Today is March 7th, 2020 and as of late, we have been watching the markets react to 2 different topics making the headlines; The Elections and The Corona Virus…
What is interesting at this time is that we have had two hot topics in the headlines both nationally and internationally. With the amount of publications, online posts and free speech, there is myriad of supposed information at our fingertips relating to the two topics. The one thing to keep in mind, depending on the writer, there is a different spin on each topic.
I won’t delve into either topic too much, but what I will do explain the difference between our perception and the reality, which is what we live in and how fear can cause people to make some costly mistakes, especially when it comes to their finances.
It is 2020 and we have a mass of information everywhere around us. The problem that I see is trying to sift through what is real and what is not, which is the basis of this short read. Here is the perception being bred out there:
1) We are on the verge of a plague called the Corona Virus
2) It’s an election year and everything will fall apart
3) The stock market is crashing and long overdue
4) The drop in rates are going to cause the home prices to soar
5) The Chinese are pulling out of the US market before the bubble bursts
These were just a few of my personal favorite headlines…which is exactly what misinformation and lack of knowledge and research can lead to…a reactive market or public … which is moved by the fearful only to have opportunities to be gained by the fearless.
The reality is that this is not the economy’s first rodeo with any of these topics. Not to delve too far into these topics, but the reality is that the news and social media will take topics like these and run with them. Concerning the Corona Virus, we have been subjected to viruses that break out in years past, Sars Virus, Swine Flu, Bird Flu to mention a few. Not that these weren’t to be taken notice of, but not to the extent that is being propagated by the media, which is my point. Do the research and you will realize that.

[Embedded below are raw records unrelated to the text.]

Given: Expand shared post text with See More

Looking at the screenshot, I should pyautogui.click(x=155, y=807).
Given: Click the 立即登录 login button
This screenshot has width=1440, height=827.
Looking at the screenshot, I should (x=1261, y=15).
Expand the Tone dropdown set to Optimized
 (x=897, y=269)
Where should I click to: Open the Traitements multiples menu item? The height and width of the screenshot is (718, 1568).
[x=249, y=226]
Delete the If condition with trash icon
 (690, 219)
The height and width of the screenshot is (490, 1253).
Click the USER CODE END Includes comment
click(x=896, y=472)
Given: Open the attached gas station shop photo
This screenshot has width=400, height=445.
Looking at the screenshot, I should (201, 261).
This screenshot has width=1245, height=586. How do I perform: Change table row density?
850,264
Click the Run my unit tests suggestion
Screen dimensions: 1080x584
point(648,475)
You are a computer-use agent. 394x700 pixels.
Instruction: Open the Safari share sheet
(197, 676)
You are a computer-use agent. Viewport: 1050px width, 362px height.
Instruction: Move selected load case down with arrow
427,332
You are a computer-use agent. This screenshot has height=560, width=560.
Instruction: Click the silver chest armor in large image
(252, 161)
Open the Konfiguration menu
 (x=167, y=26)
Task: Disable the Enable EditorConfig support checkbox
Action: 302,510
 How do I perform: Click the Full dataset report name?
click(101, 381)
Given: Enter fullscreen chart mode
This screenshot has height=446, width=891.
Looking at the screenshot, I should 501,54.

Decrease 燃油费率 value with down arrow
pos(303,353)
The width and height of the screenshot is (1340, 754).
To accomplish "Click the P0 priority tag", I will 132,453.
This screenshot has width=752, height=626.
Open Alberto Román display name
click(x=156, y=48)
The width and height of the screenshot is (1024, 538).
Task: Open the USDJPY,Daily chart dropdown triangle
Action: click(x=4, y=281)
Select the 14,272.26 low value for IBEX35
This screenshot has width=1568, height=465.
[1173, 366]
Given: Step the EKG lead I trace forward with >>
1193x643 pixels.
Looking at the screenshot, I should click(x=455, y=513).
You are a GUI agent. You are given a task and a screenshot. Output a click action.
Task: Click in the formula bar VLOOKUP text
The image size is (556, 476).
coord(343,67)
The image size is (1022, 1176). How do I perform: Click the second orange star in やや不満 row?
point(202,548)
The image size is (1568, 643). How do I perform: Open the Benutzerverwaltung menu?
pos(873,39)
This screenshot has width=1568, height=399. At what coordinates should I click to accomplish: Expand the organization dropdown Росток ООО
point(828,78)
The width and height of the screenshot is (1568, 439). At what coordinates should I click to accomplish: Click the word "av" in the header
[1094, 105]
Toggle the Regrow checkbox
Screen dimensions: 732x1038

You have the economy shifting and a health scare with the Corona Virus which is creating fear in a large portion of the public.
But, with fear, comes opportunity
As fearful stockholders pulled out, the investors that really know the breath and reality of the market waited patiently on the sidelines and as sell-offs happened, the buys began to grow, i.e. AT&T and Microsoft for a couple of stocks that were being purchased and people were making lots of money.
Number 5 on the list dealing with the Chinese pulling out of the US housing market before the bubble bursts threw me. This title will grab people, but will not hold the educated. We are not in a housing bubble AND this isn’t 2008. We have been in a growth cycle, many times called a “super cycle” which I have referred to before. This intense growth cycle can happen after a severe downturn as the “Great Recession of 2008….not to repeat myself.
Regarding the interest rates…yes they have dropped. But this interest rate drop was yet another reaction to the news….being the Corona Virus and the perpetuated publicized fears. The Fed has done this to stave off economic fears and keep the economy moving, plain and simple.
But here’s the truth, the treasury bonds have dropped even lower since the rate decrease, which throws us into a deeper “inverted yield curve”. This market is definitely an interesting one and difficult for anyone to predict, especially if you believe history repeats itself, which is not happening now.
My “belief” is that the rates will most likely go up slightly once these fears have been put to rest, media wise. Yes, they have dropped, spurring on a flurry of refinancing, but I also do not believe it will drive the home prices up exponentially . I think that home prices are stabilizing in many areas and this market is balancing as a threshold may have been reached. All you have to do is shop with buyers to know that. They almost intuitively know what is fair priced and what isn’t and they are willing to wait it out for the “right” home.
Sum It Up
I cannot predict the market, the same as the rest of us. We can only guess based on past history or what the economic analysts shore up. But it still remains that the market is very difficult to predict. What IS easy to see however is a reactionary market, like we are experiencing. These do not last long and always bring opportunity with it…as it has done this round through lower rates and stock opportunities.
What this market is doing and has been doing is adjusting or rebalancing. Sonoma County has been in its own “micro-climate” mainly due to the Tubbs fire and is now adjusting back into it’s normal rhythm. We are however, still in a housing shortage, but even with that said, buyers are more savvy and willing to wait for a fair market value price on a home. The truth is that this market is very healthy and even with prices adjusting, we are getting back to a sense of normal.
My advice, as was told to me years ago was, “Always choose an Action, not a Reaction” as Actions are always well thought out. Reactions never are and are typically bred out of fear.